I was surprised to read in the October 18 North Jeffco Westsider that an abusive sheriff’s deputy from Adams County—David Morrow—was convicted of assaulting a restrained teen and sentenced to five years in prison.
First I was surprised that any abusive police officer, anywhere, had actually been charged with any crime by any district attorney. Kudos to Dave Young—the district attorney for Colorado’s 17th judicial district (which covers Adams and Broomfield counties)—and to his team for prosecuting the deputy for a crime he obviously committed. I hope the prosecution inspires DAs everywhere to charge police officers within their jurisdictions whenever those officers commit violent crimes. I am damned sick of reading stories about cops who needlessly beat the crap out of people, then not only avoid criminal prosecution but often keep their jobs.
But then I was surprised by the length of the sentence. Five years strikes me as excessive for punching a drunk, belligerent teen in the face. Offhand, I would consider a reasonable sentence to consist of a few months in the county jail followed by a few year’s probation in association with intensive anger-management classes and community service. The courts should have also required Morrow to personally pay for the teen’s medical bills and related expenses.
Let’s look at some of the facts of the case. A good place to start is with a media release from Young’s office:
Morrow . . . was convicted of second-degree assault . . . , third-degree assault . . . and child abuse. . . .
On June 12, 2011 at about 1:10 a.m. Morrow responded to a call about a disturbance at 8790 Welby Road in Adams County. According to court records and evidence presented during the trial, the 15-year-old boy, who appeared highly intoxicated, was taken into custody and transported by ambulance to the hospital because parent contact information could not be obtained from him. The ambulance attendant had restrained the juvenile’s hands and feet because of his verbally combative behavior. Morrow struck the juvenile on the face with a closed fist as he passed by the teen who was restrained on the ambulance gurney.

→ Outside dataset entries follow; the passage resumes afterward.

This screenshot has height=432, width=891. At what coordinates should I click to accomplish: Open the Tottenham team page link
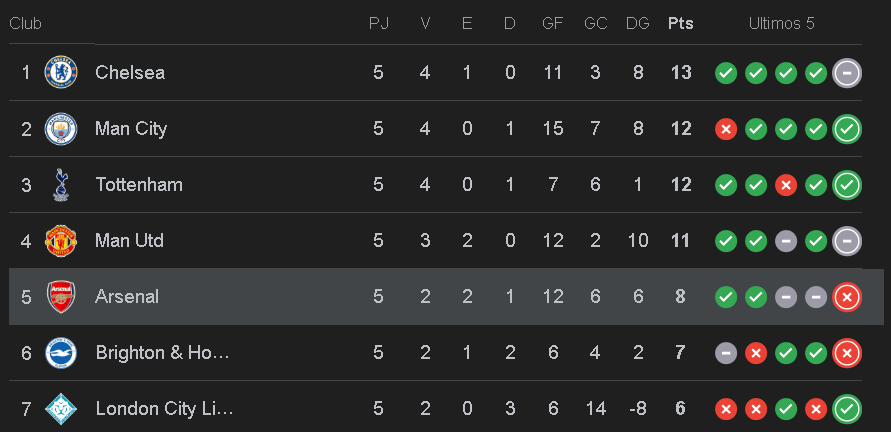tap(139, 185)
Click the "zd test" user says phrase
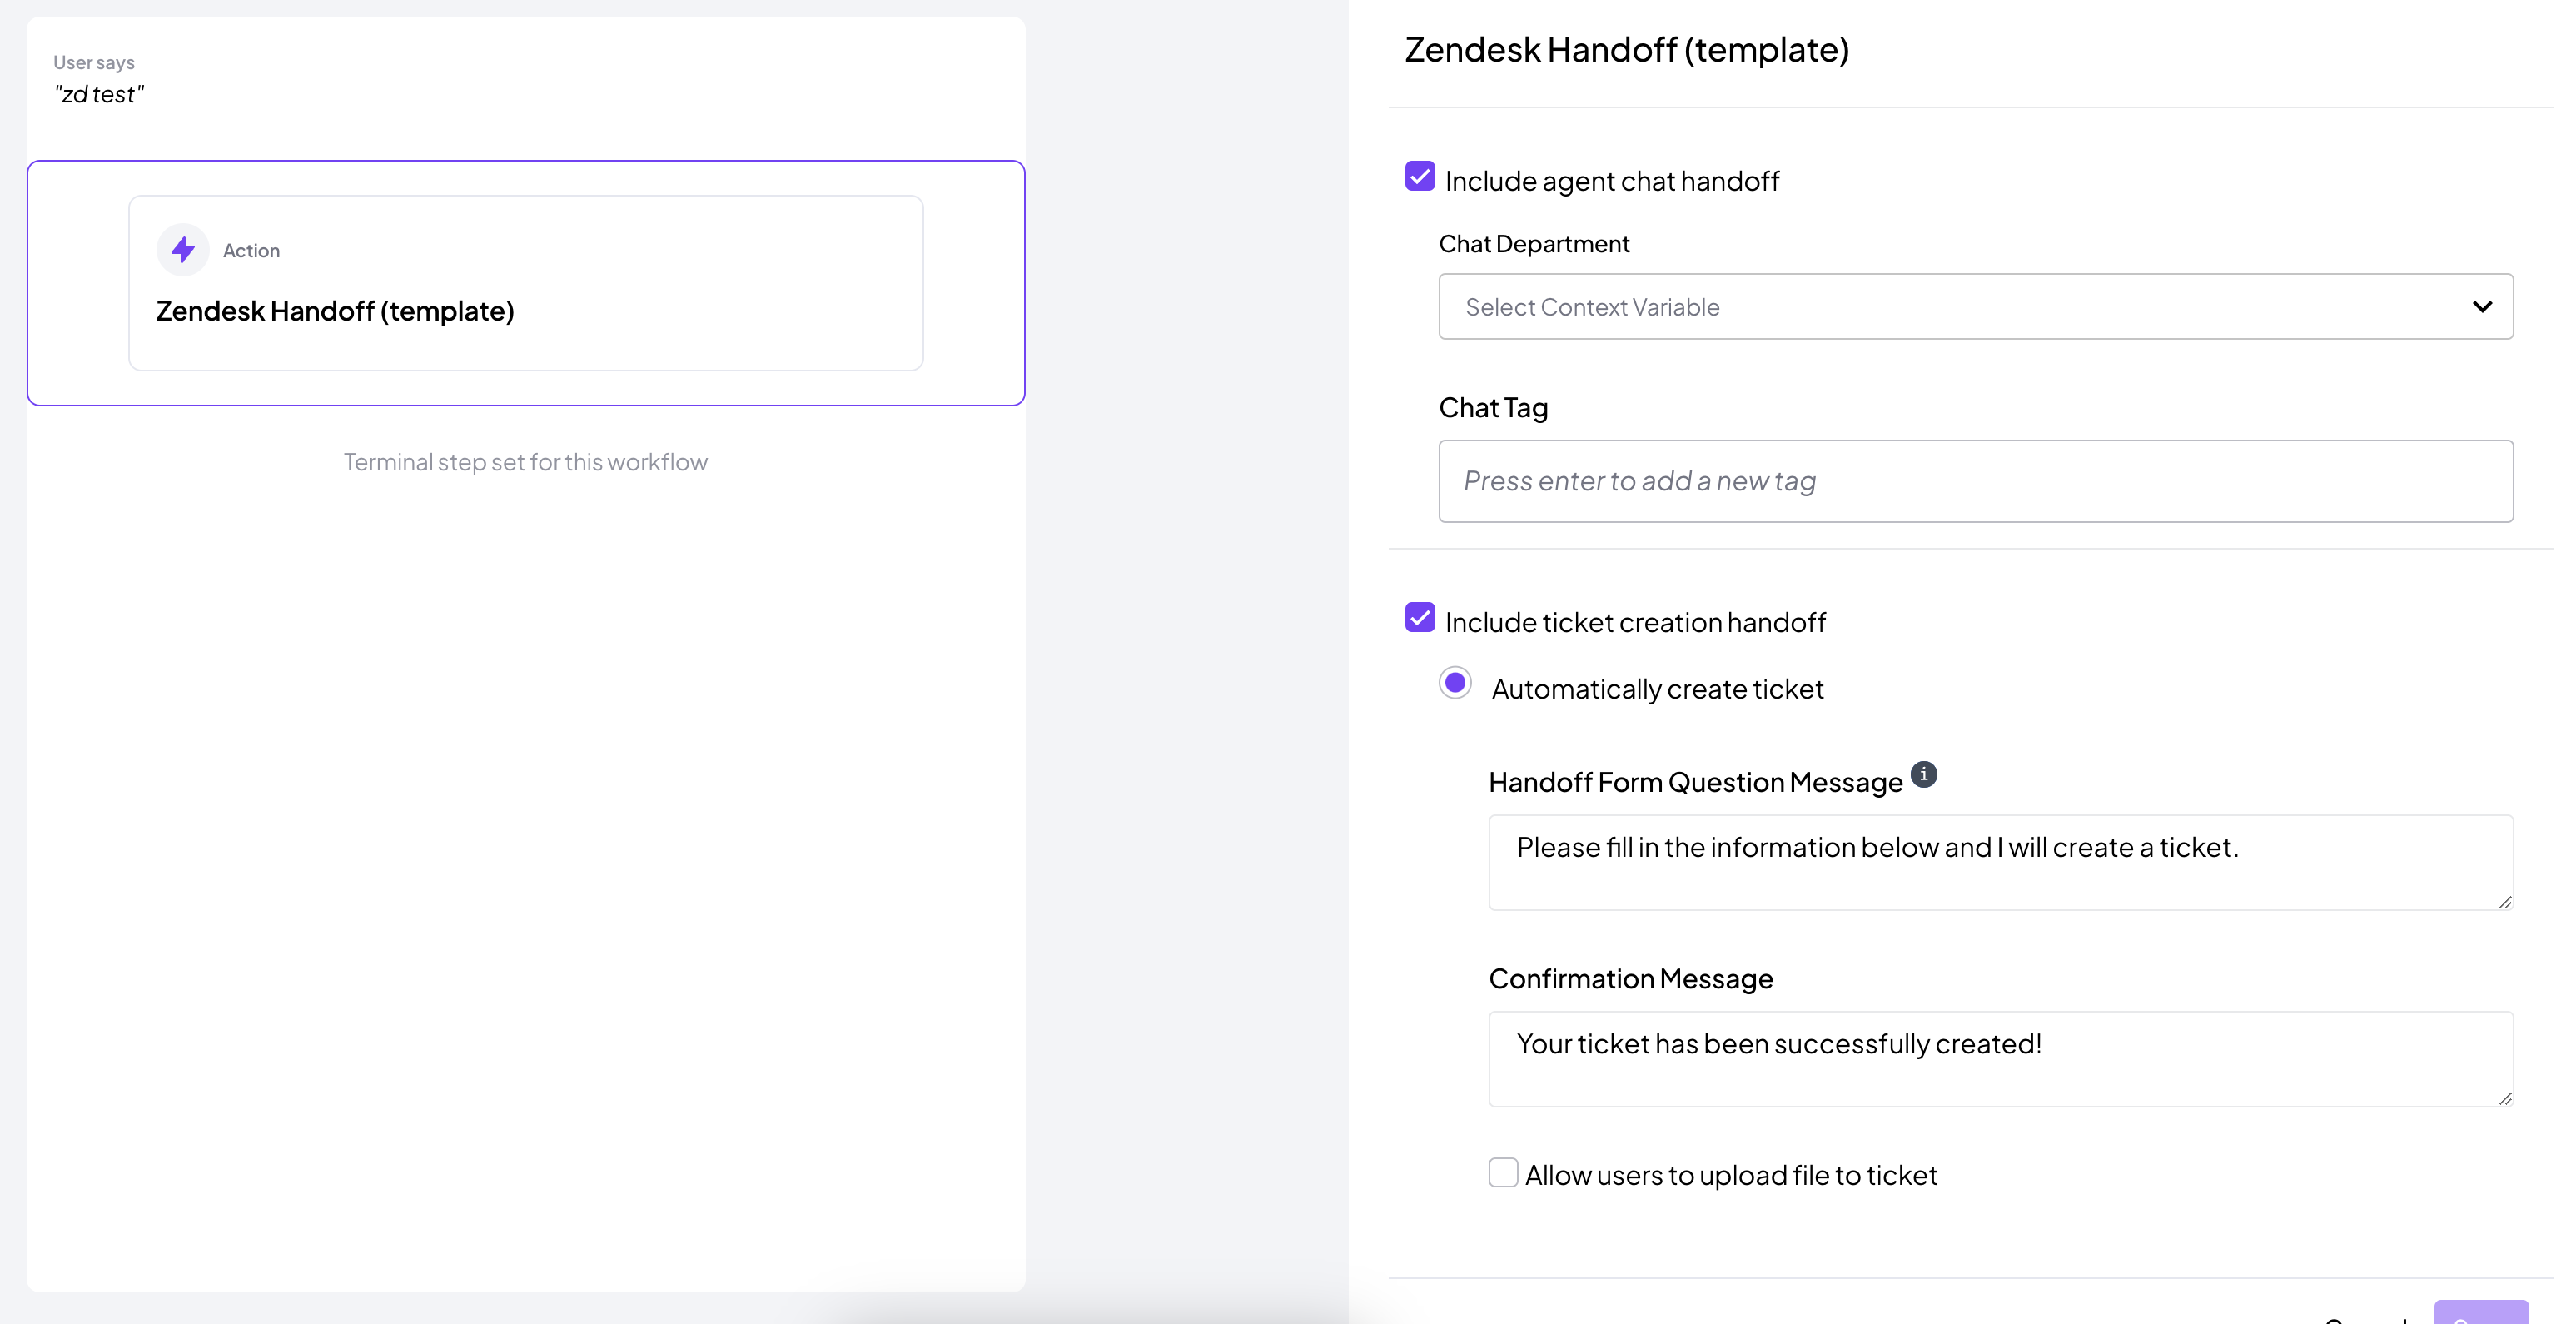Screen dimensions: 2576x1324 click(99, 95)
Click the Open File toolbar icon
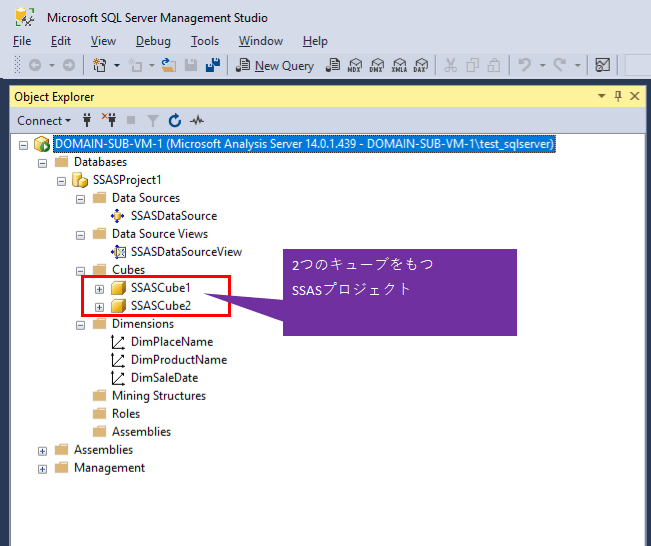The height and width of the screenshot is (546, 651). [x=168, y=65]
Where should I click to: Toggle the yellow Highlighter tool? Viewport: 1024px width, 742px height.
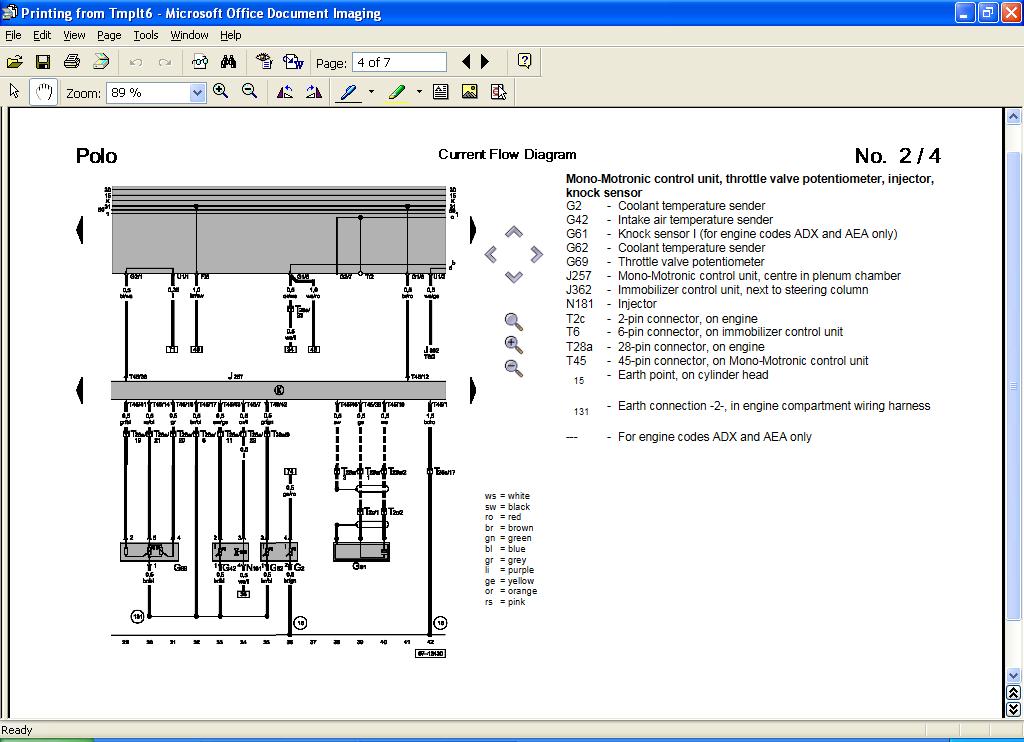[397, 92]
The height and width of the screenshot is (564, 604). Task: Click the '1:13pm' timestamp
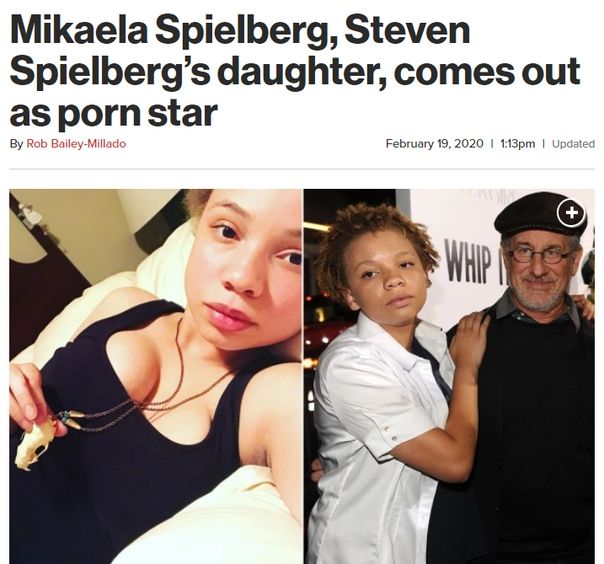click(x=517, y=144)
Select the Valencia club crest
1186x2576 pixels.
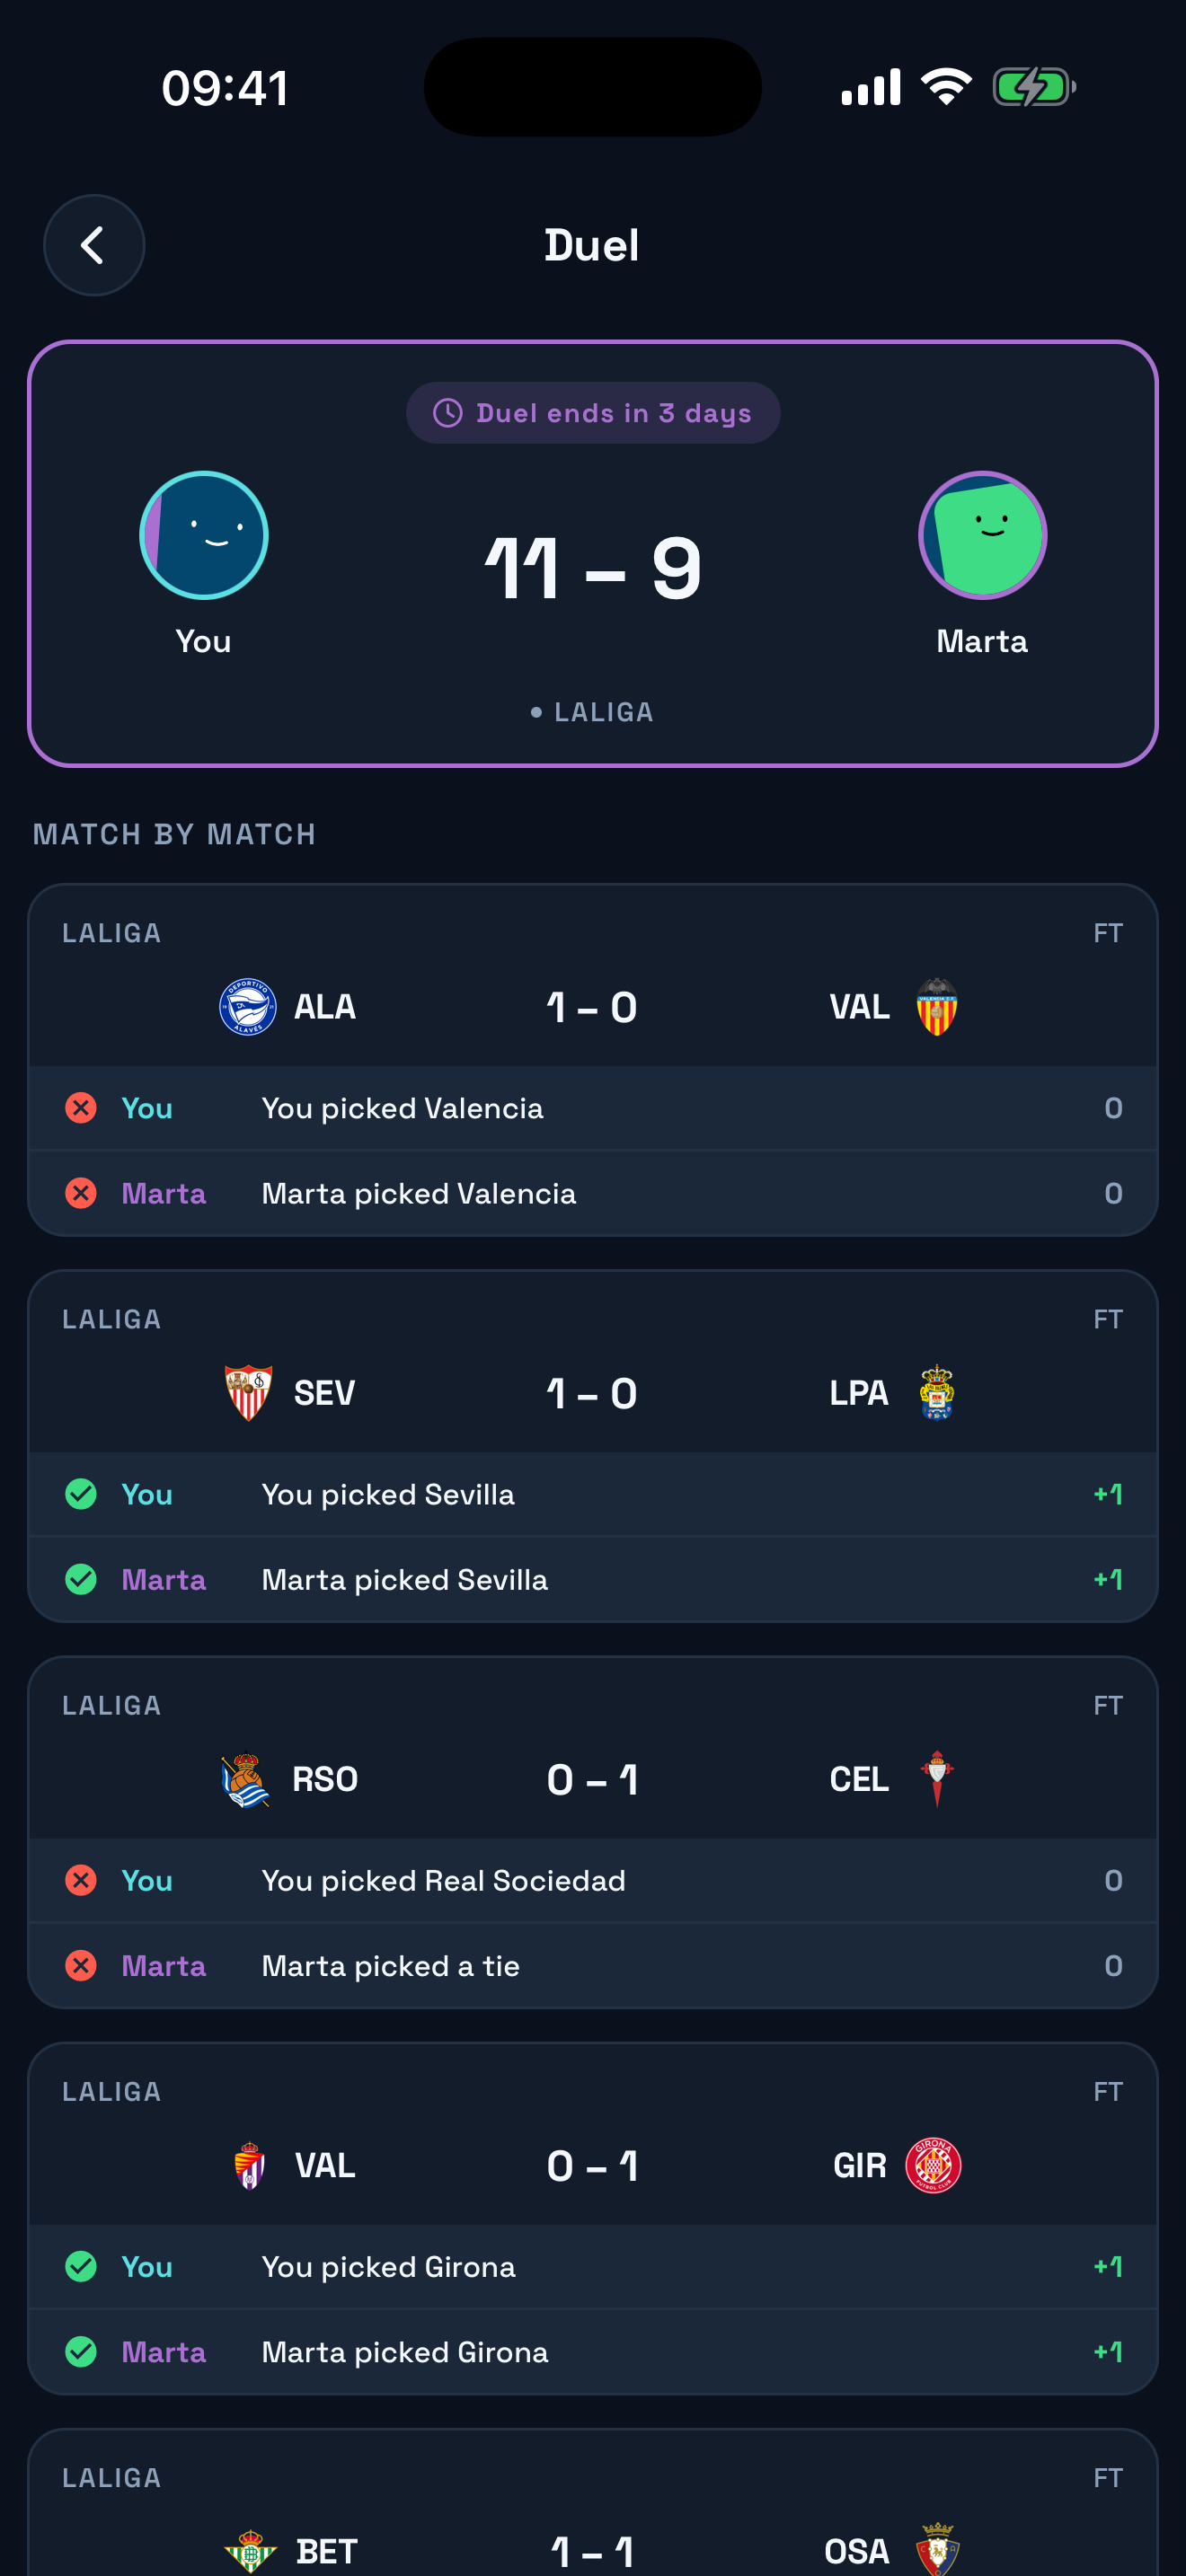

A Westword story and a 9News video embedded by Westword add a few relevant details. The teen in question was so drunk he couldn’t even identify his parents. Obviously the party to which Morrow was sent was totally out of control and totally deserving of a police response. The teen “mouthed off” and, prior to being restrained, refused to obey lawful police orders (if we interpret the remarks of one of the party’s organizers who was interviewed by 9News). I understand why Morrow was frustrated with this drunk, belligerent, mouthy, law-breaking teen. Obviously that did not give Morrow any justification to punch the teen and break his jaw. Officers of the law have to be better than the lowlifes with whom they come into contact on a daily basis.
Obviously Morrow committed a crime and was justly prosecuted and convicted. I hope DAs go after every city cop and sheriff’s deputy who violates the rights of others.
But what about that five-year sentence? According to the Westsider story, Morrow was convicted “after a six-day jury trial in August.” He faced a maximum of sixteen years in prison.
These facts leave me with a number of questions. What sort of deal did the DA offer to Morrow, and why did he not take the deal? (Westsider reports that Morrow’s attorney claimed his client acted in self-defense, which seems ridiculous.) Who is this attorney who let his client go to prison for five years for punching a belligerent, drunk teen? Why did the judge impose such a harsh sentence?
Another important question: What’s going to happen to Morrow in prison? If I were a sheriff’s deputy, about the last place on earth I’d want to be is in prison. In what prison will Morrow spend time? Is it more of a “country club” sort of prison or more of a “don’t drop the soap” sort of prison? Will Morrow be assaulted, raped, or murdered in prison? Assuming his prison is as bad as I think most prisons are, it seems horribly unjust to sentence a guy guilty of a relatively minor-level assault to the very real risk of getting violently assaulted or worse. Will Morrow be protected from other criminals in prison who I suspect would be more than happy to bust up a cop?
To sum up: I’m glad Morrow was prosecuted and convicted for committing a crime. I’m not at all sure that the resulting prison sentence is just or that Morrow will be adequately protected from other criminals while in prison. I think the surrounding questions deserve deeper consideration.